Passagem de texto:
--

A salvação no Antigo Testamento envolve o fato de que, quando há transgressão do povo de Deus e o consequente cativeiro, Deus provê libertação (Ne 9.27; Is 46.13; 52.10). Assim sendo, salvação no A.T aponta para várias figuras e tipos de Cristo como o Messias Salvador. Os personagens de José do Egito, Moisés, Josué, Davi, Isaías e vários reis e profetas apontam para o caráter salvífico que Cristo efetuaria de uma vez por todas na cruz do Calvário.
O sacrifício de Cristo teve um grande sentido salvífico. Foi um favor imerecido da parte de Deus para com os pecadores que deveriam sofrer merecidamente, mas Cristo fez essa substituição: o santo pelos pecadores, o justo pelos injustos. Os sacrifícios do Antigo Testamento tinham sua transitoriedade temporal, mas o de Cristo teve validade eterna, como escreveu o autor de Hebreus: “mas este, havendo oferecido um único sacrifício pelos pecados, está assentado para sempre à destra de Deus” (Hb 10.12).
Paulo, em suas epístolas, é quem mais esclarece os conceitos de salvação, mostrando que não há salvação por intermédio da Lei, nem por esforços humanos, mas unicamente pela graça de Deus (Gl 2.16). Cabe ao homem confiar pela fé na retidão de Cristo que o redimiu por sua morte e que o justificou por sua ressurreição (Rm 4.25). Através de Cristo, Deus justifica o pecador sem que este mereça, perdoa o seu pecado, reconcilia-o consigo (Rm 5.11), adota-o em sua família (Gl 4.5), dando-lhe o selo do seu Espírito, fazendo dele uma nova criatura. O Espírito Santo capacita o crente a viver em santidade, mortificando a força do pecado, tornando-o semelhante a Cristo (Rm 8.29), esperando sua salvação completa e gloriosa (Fp 3.21).

--

Trecho dos dados:
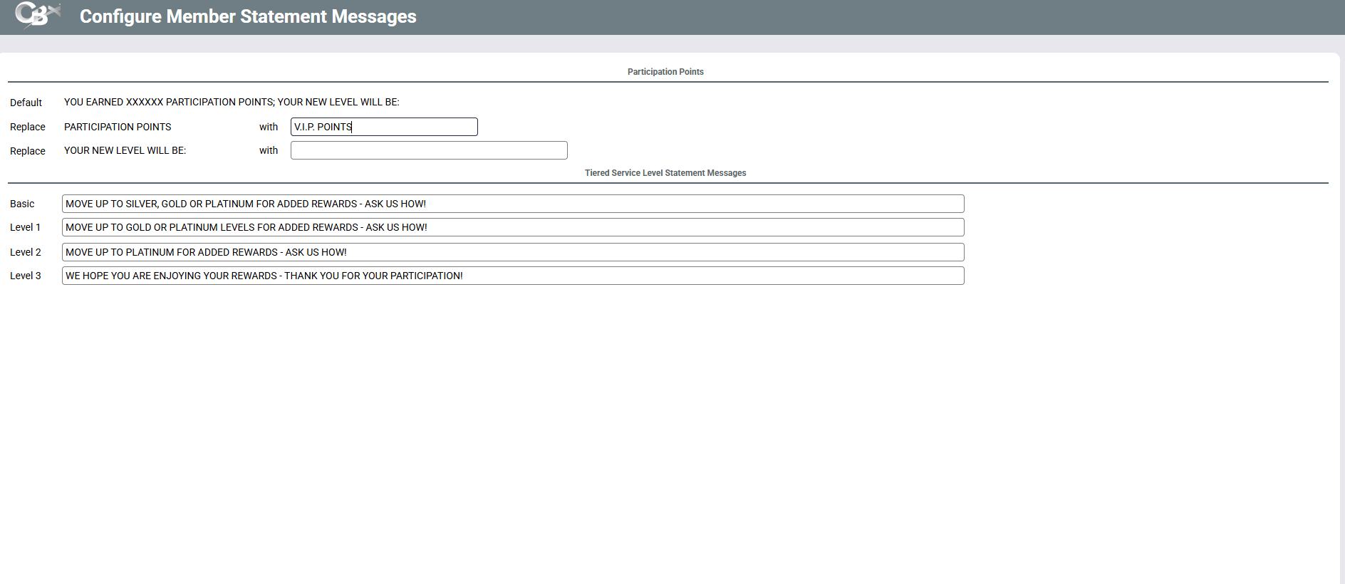Click the YOUR NEW LEVEL WILL BE: text
The image size is (1345, 584).
[125, 150]
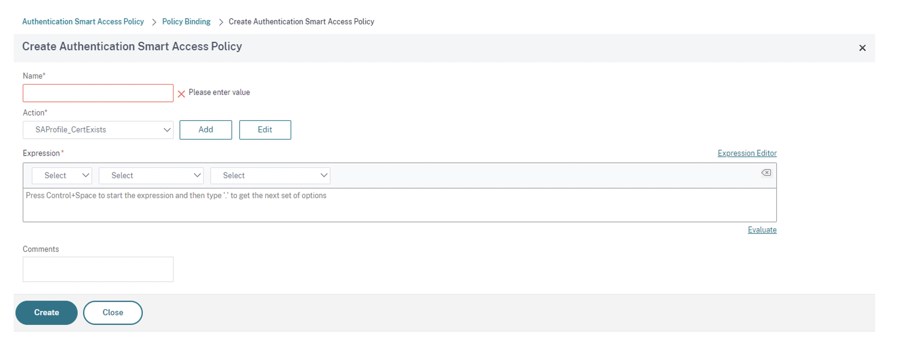Image resolution: width=917 pixels, height=349 pixels.
Task: Click the red error X icon next to Name
Action: pyautogui.click(x=181, y=94)
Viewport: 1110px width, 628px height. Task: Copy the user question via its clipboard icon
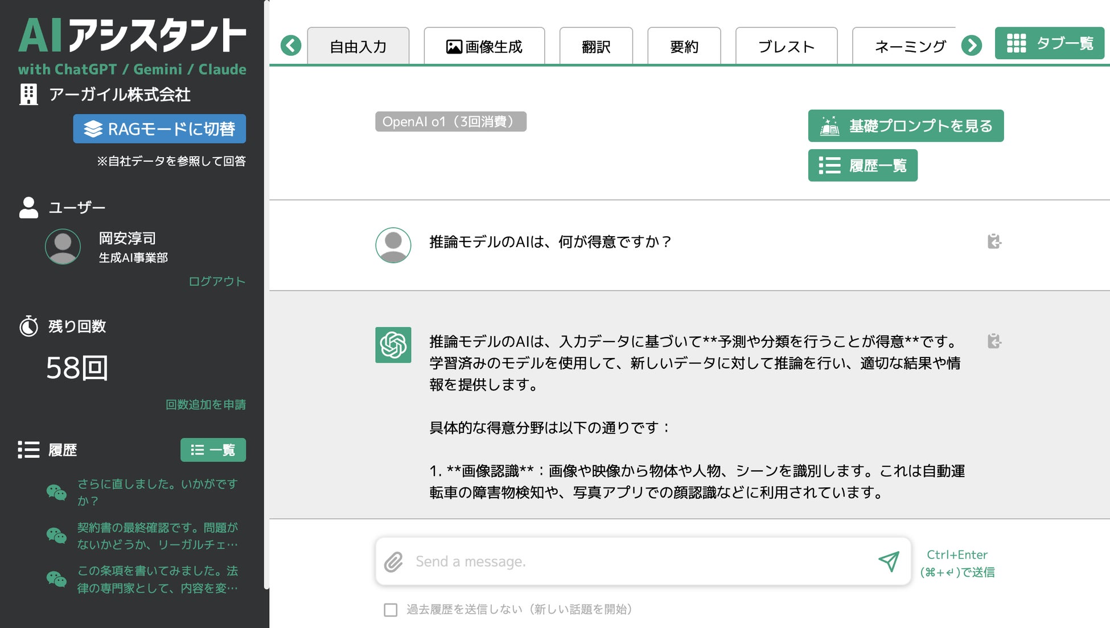pyautogui.click(x=994, y=241)
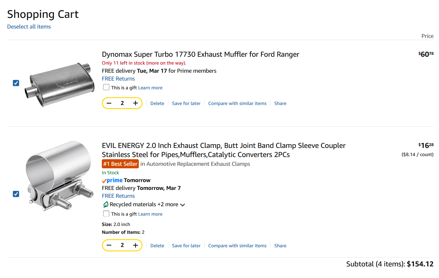Uncheck the EVIL ENERGY clamp selection checkbox
The image size is (439, 278).
click(16, 194)
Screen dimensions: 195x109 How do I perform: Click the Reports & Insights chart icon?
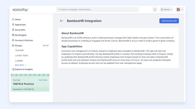click(x=13, y=69)
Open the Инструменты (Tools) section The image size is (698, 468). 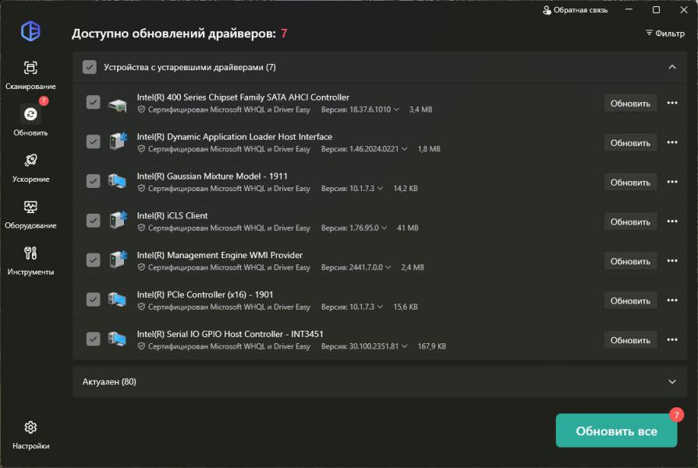30,254
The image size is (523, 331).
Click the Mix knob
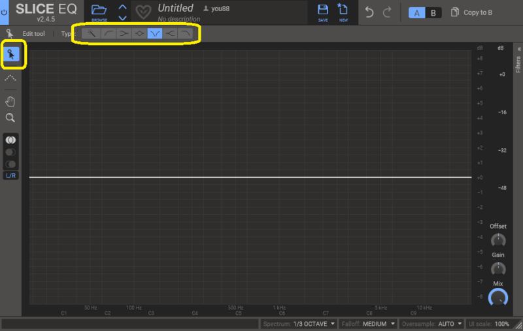click(x=498, y=298)
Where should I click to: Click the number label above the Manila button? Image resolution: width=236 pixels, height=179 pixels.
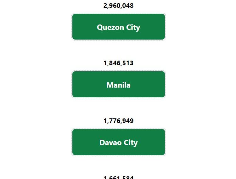[118, 63]
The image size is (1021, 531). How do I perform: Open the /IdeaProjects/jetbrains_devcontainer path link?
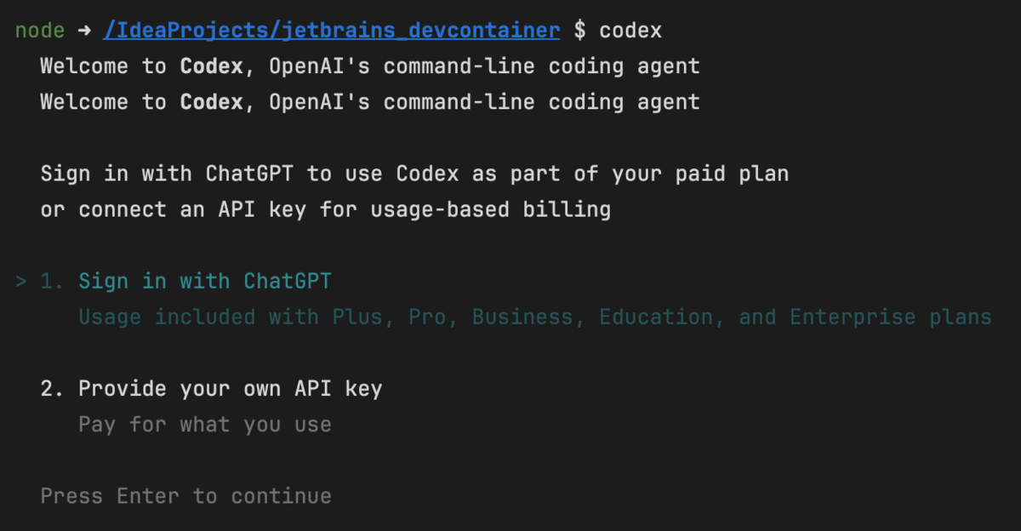332,31
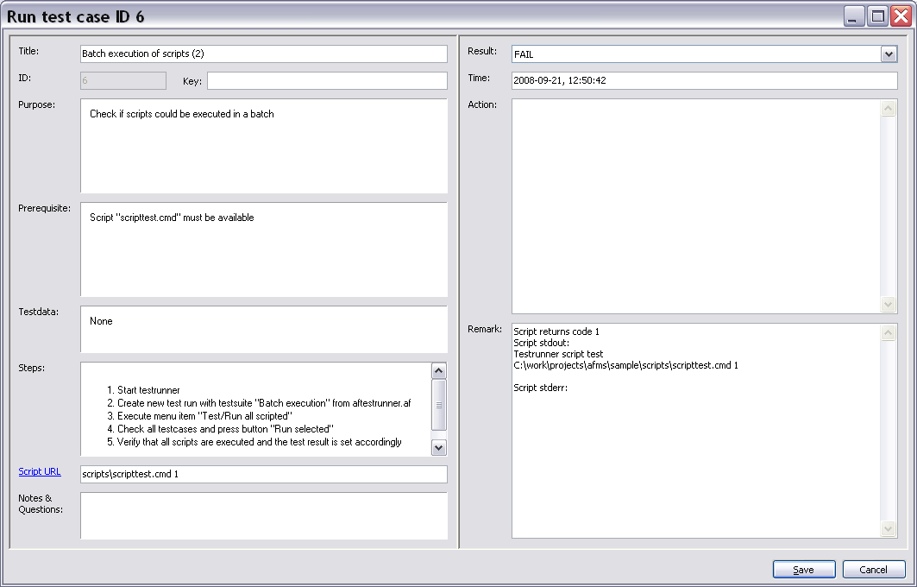The width and height of the screenshot is (917, 587).
Task: Click the Notes & Questions text area
Action: 263,514
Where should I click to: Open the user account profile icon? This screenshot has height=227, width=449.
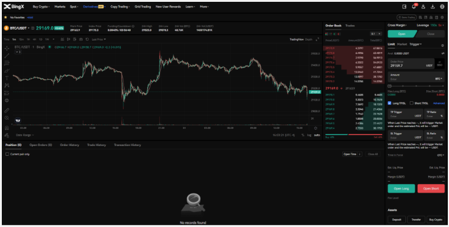click(x=423, y=7)

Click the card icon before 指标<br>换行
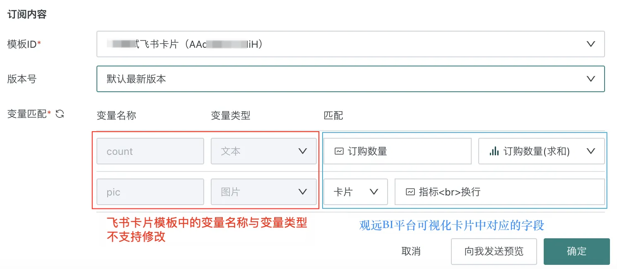pos(410,192)
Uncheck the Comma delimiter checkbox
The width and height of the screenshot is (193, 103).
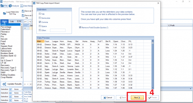40,22
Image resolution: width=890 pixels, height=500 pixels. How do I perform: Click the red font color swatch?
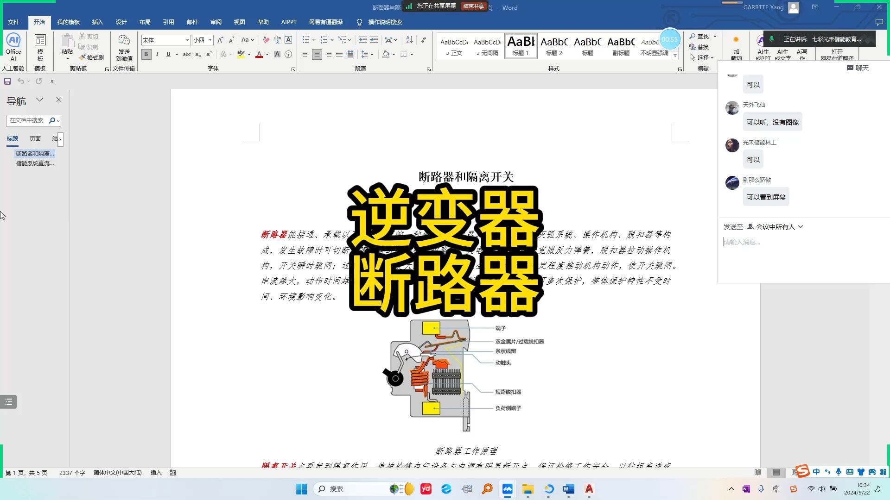click(259, 54)
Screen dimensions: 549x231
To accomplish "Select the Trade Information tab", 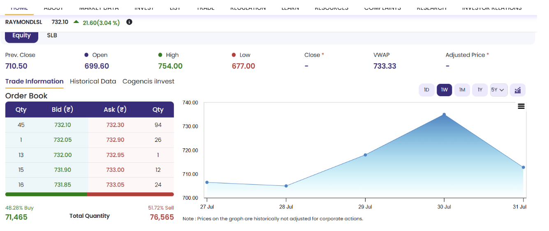I will point(35,81).
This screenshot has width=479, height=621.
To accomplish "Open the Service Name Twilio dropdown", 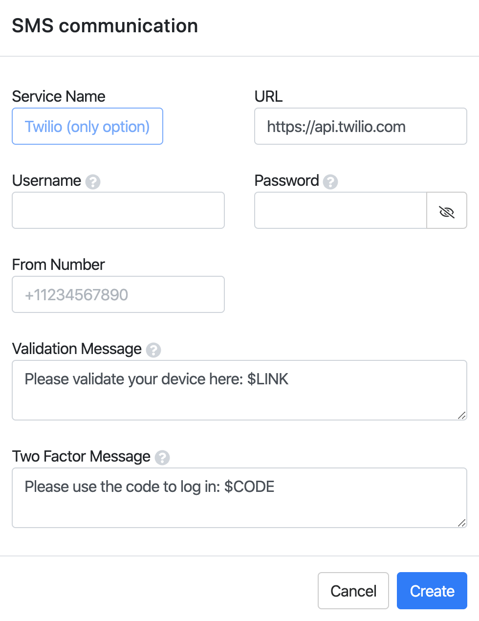I will tap(87, 127).
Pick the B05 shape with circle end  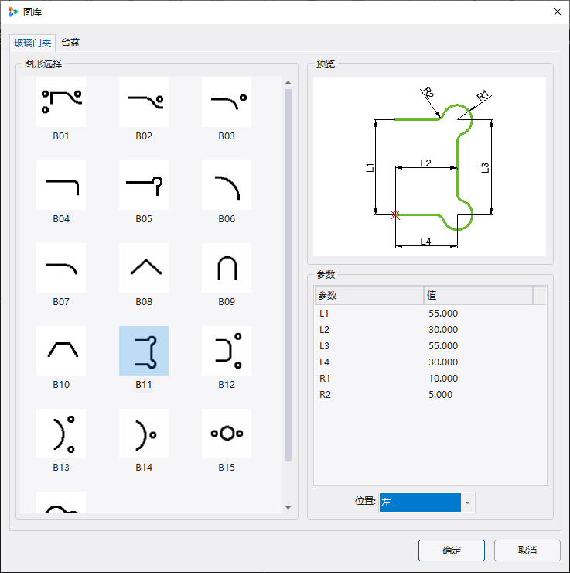pos(144,185)
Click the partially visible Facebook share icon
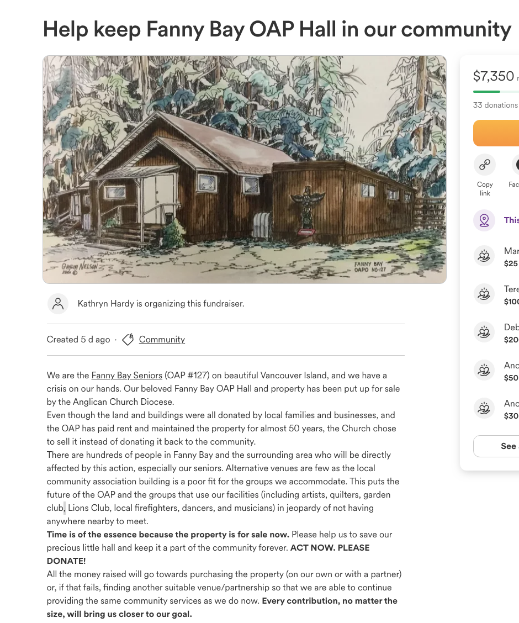The image size is (519, 623). pyautogui.click(x=516, y=165)
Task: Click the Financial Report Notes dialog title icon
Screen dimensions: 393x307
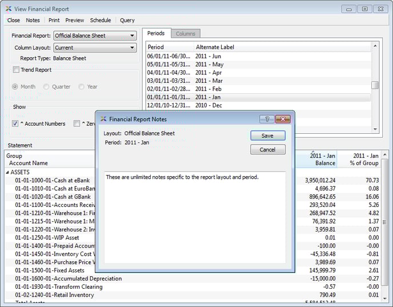Action: tap(103, 119)
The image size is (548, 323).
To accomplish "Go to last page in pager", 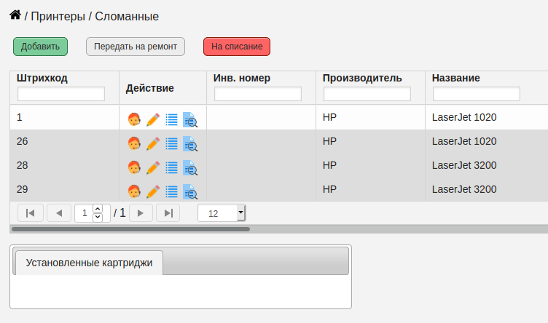I will coord(168,213).
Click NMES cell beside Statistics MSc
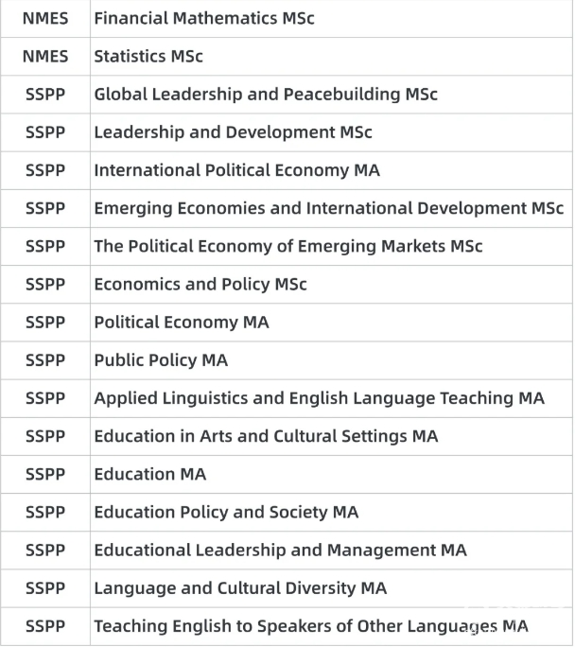This screenshot has width=575, height=647. click(x=45, y=57)
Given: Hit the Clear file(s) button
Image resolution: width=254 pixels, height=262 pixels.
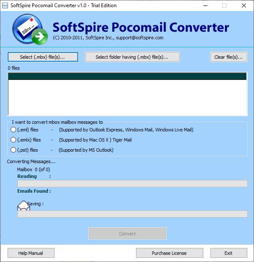Looking at the screenshot, I should tap(229, 57).
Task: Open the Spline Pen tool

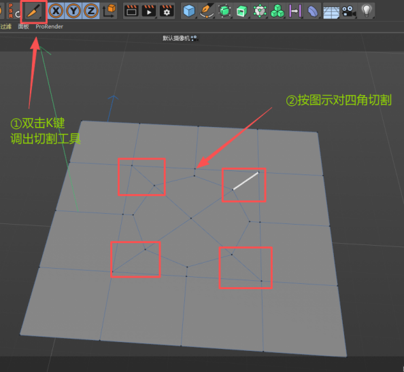Action: click(207, 11)
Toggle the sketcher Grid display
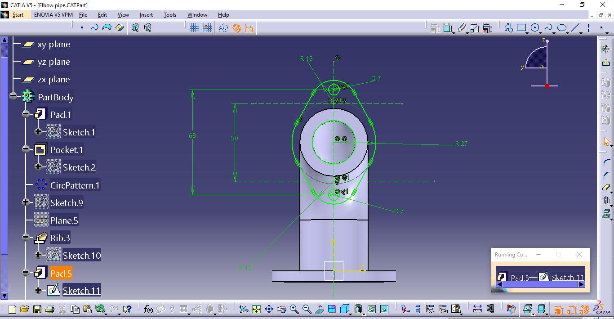The image size is (614, 319). [194, 28]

--

Tarefas a realizar:
1) Responda às perguntas com base no texto sobre a salvação:
(a) Que personagens são citados como figuras que apontam para o caráter salvífico de Cristo?
(b) Segundo o texto, quem mais esclarece os conceitos de salvação em suas epístolas?
(c) Para que o Espírito Santo capacita o crente?
2) Repita, sem alterações, o trecho do texto sobre a salvação que vai de "Paulo, em suas" até "gloriosa (Fp 3.21).", inclusive.

Respostas escritas:
1)
(a) José do Egito, Moisés, Josué, Davi, Isaías e vários reis e profetas.
(b) Paulo.
(c) Para viver em santidade.

2)
Paulo, em suas epístolas, é quem mais esclarece os conceitos de salvação, mostrando que não há salvação por intermédio da Lei, nem por esforços humanos, mas unicamente pela graça de Deus (Gl 2.16). Cabe ao homem confiar pela fé na retidão de Cristo que o redimiu por sua morte e que o justificou por sua ressurreição (Rm 4.25). Através de Cristo, Deus justifica o pecador sem que este mereça, perdoa o seu pecado, reconcilia-o consigo (Rm 5.11), adota-o em sua família (Gl 4.5), dando-lhe o selo do seu Espírito, fazendo dele uma nova criatura. O Espírito Santo capacita o crente a viver em santidade, mortificando a força do pecado, tornando-o semelhante a Cristo (Rm 8.29), esperando sua salvação completa e gloriosa (Fp 3.21).